Cohen fell in love with street food while living in Japan as an English teacher. When he returned to the States, he tried to start his own food truck in 2007. His plans got halted after the recession hit, and he decided to turn his experience with getting a mobile food business started, permits, rules and all, into a food truck consultant business in 2008. Eventually, the idea of Off the Grid got off the ground.
“My clients were asking how we could find better locations and how trucks could group together at different locations. There was obviously a need and it was clear that no one truck could handle the task alone. Off the Grid is more of a curation of these food trucks.”
There are now six Off the Grid (OtG) events throughout the week in San Francisco, and possible OtGs in San Mateo, the South Bay and East Bay expected to be announced within the next six weeks. But is all this street food too much?
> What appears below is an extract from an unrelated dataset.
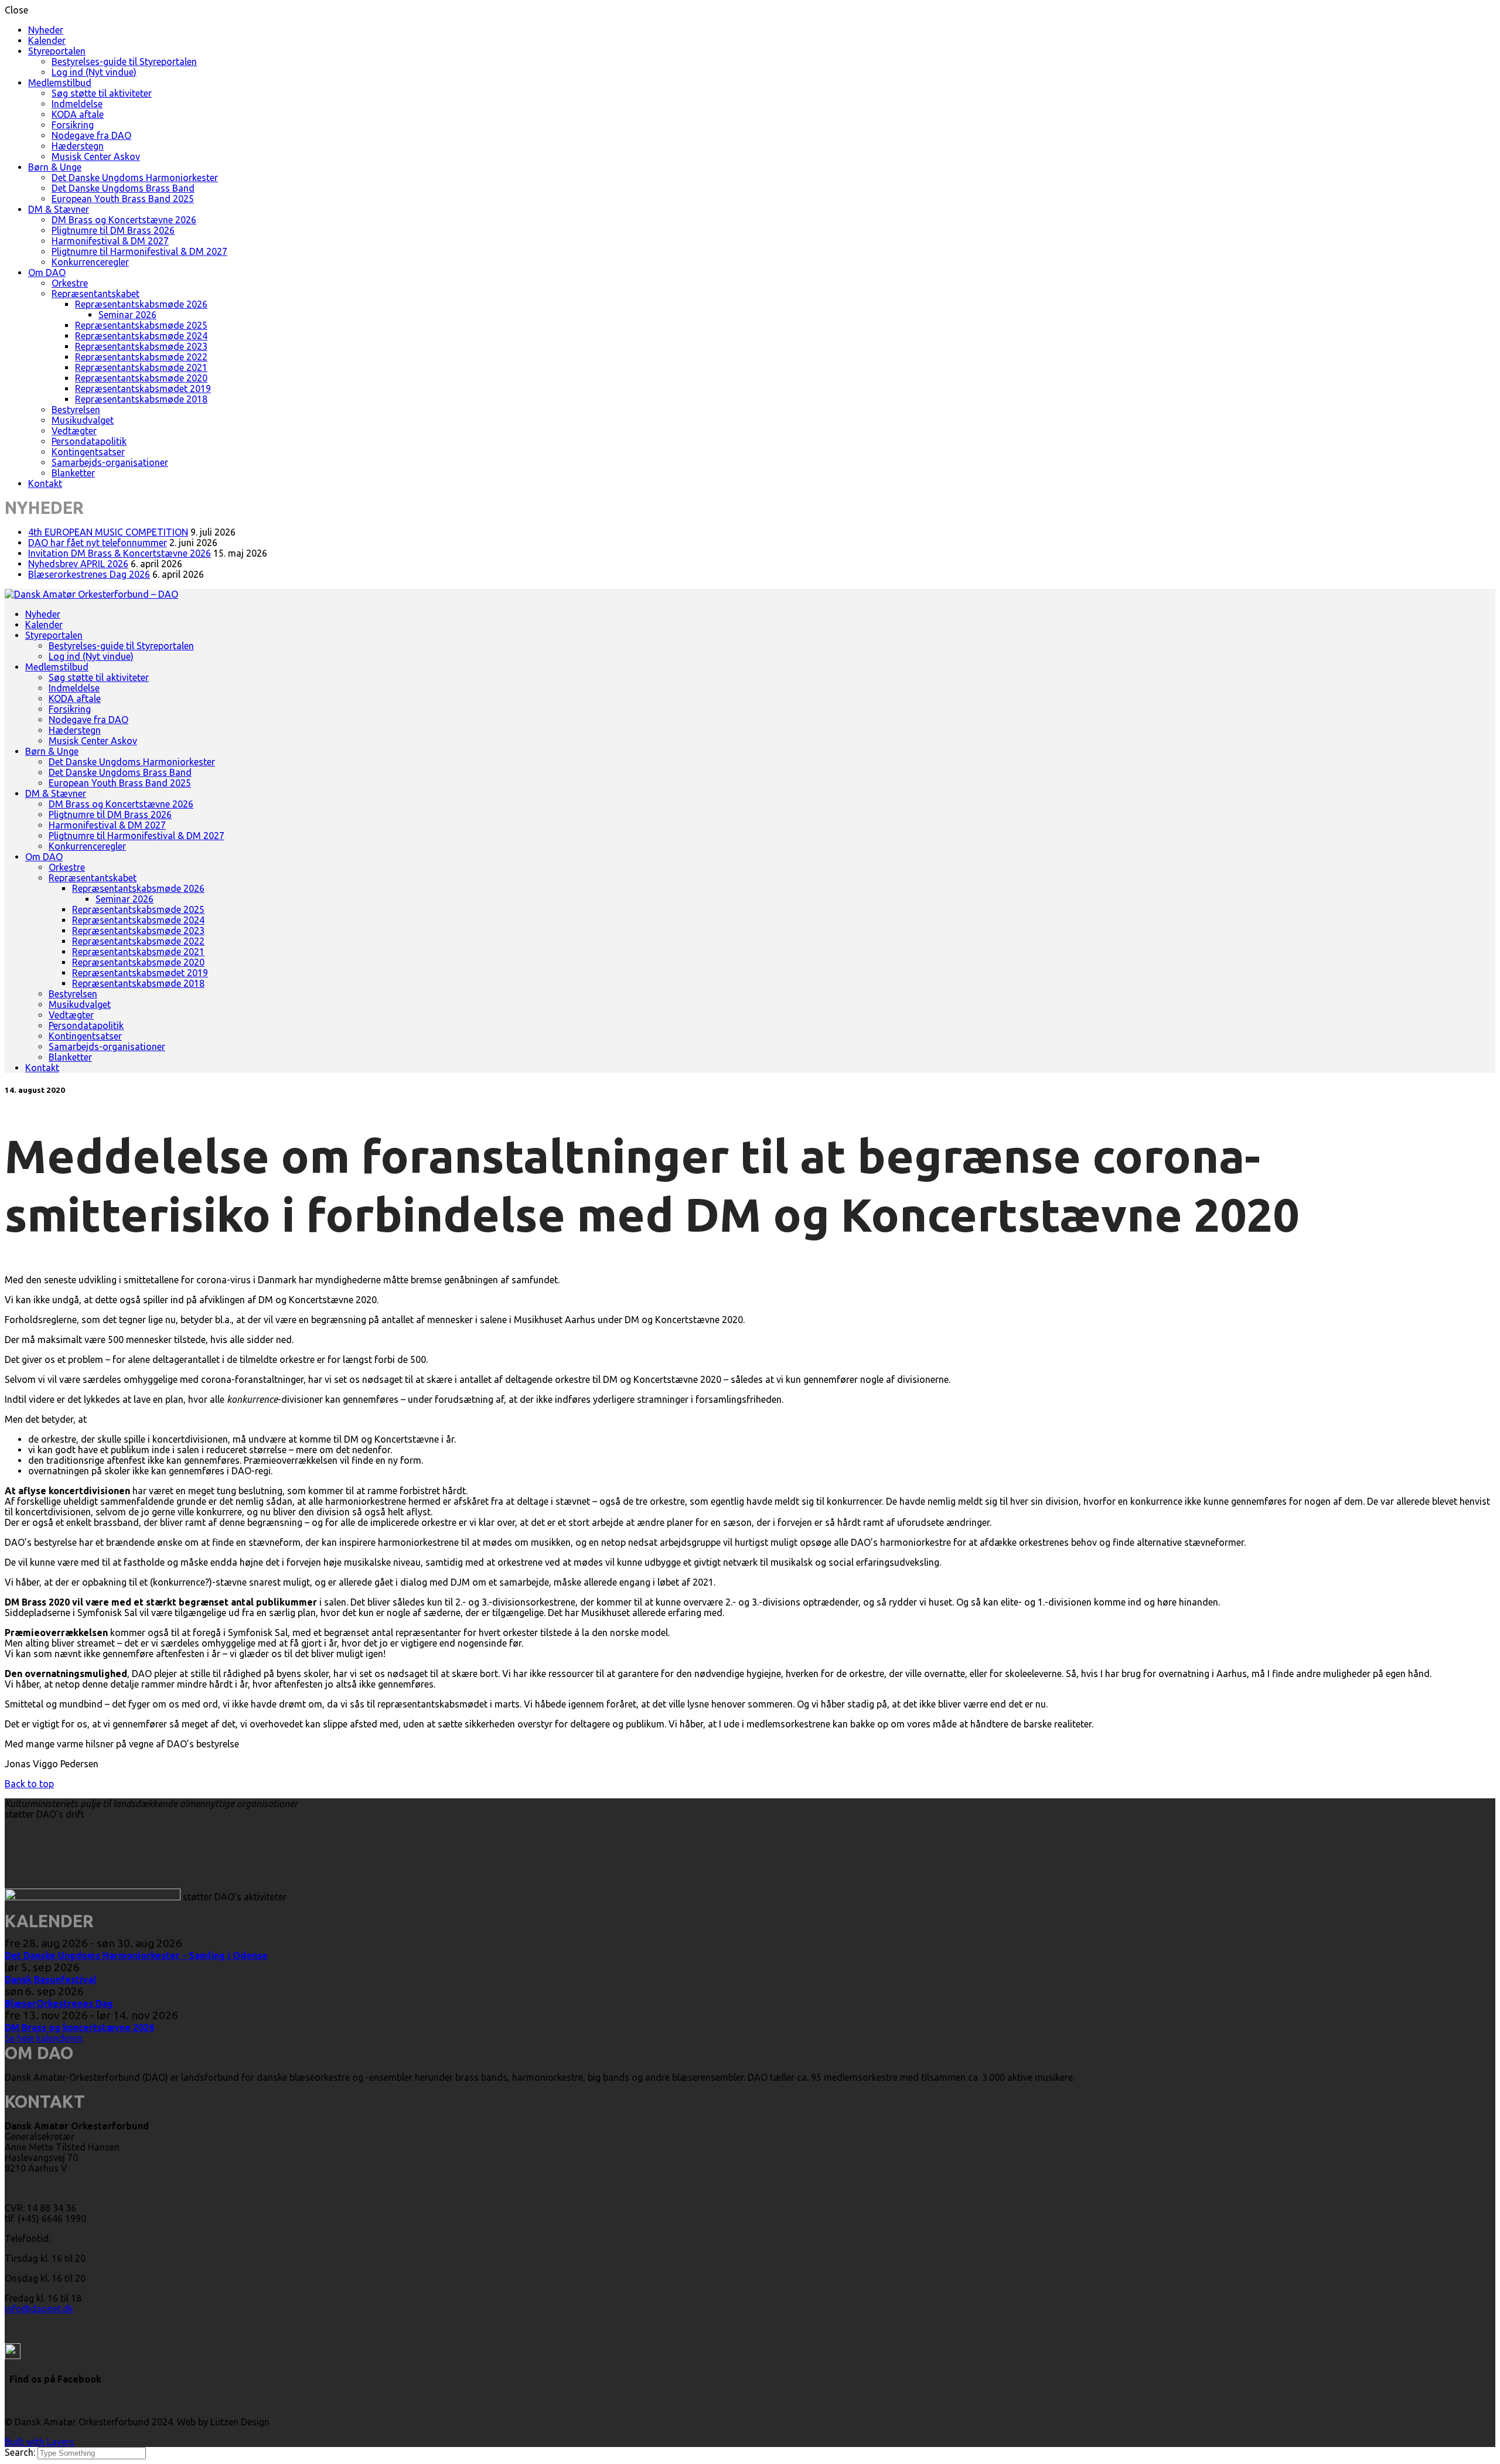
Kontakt (45, 483)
“What we’ve learned is that the only ‘destination’ OtG is Fort Mason in the city, where people from all over the Bay Area come to visit. Most of the other current locations are driven by locals and their needs in those areas. We like to create and attract community in the places we go, and those spots seem to have a need. And we try to make sure we switch out the trucks so it’s never the same experience every time.”
Cohen says they have 30-40 food trucks on their roster right now, but expect that number to DOUBLE by the end of the season! And there’s no threat of too much culinary overlap, either.
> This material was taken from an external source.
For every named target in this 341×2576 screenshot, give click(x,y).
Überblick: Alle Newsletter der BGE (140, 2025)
“No one would argue that we don’t need more fusion taco trucks and cupcake trucks. But there are a number of burger, sandwich, soup, pizza and salad food trucks coming soon.”
It’s only been about four years since food carts, trucks and the like hit the Bay Area, but the category has seen a lot of evolution since 2007.
“I think we’re sort of entering a third wave with the food truck scene here. There were guerrilla street food carts for a while with the Magic Curry and Crème Brulee Karts. They brought a lot of attention to the fun and whimsy of eating on the street. Plus, they really knew how to cook.”
“Then the second coming was when those guys, along with formal chefs, saw a demand for it but realized you couldn’t make a living with underground street food. It’s not a long term job, it’s a hobby. And experienced restauranteurs liked the simplicity of the truck.”
“Now, there’s a third wave happening, where people are taking that blueprint of the mobile food truck and going in all sorts of directions, like Rib Whip and Le Truc. There’s a ton of new trucks coming out now.”
Street food may still seem new to us, but there’s no reason why it can’t be here to stay, much like it is in other parts of the world. Of course, Cohen has a business stake in it all, but he’s attracted to this type of culinary experience for personal reasons too.
“I love eating outside! We can all try different foods and sit outside, have a great time, run into friends, and it’s affordable. Your kids can run around, you can bring your dog, and run into people you haven’t seen in a while. It’s a community space.”
As for the food truck he bought in 2007, he’s still got it, and just recently decided to start renting it out.
“We actually just started using the truck I bought back in 2007. We’re not serving food off of it, but it’s great for demos for chefs who are considering starting their own street food business, or for someone who wants to try it out before considering buying one for themselves. And it’s got televisions attached to it so it’s great for broadcasting Giants games.”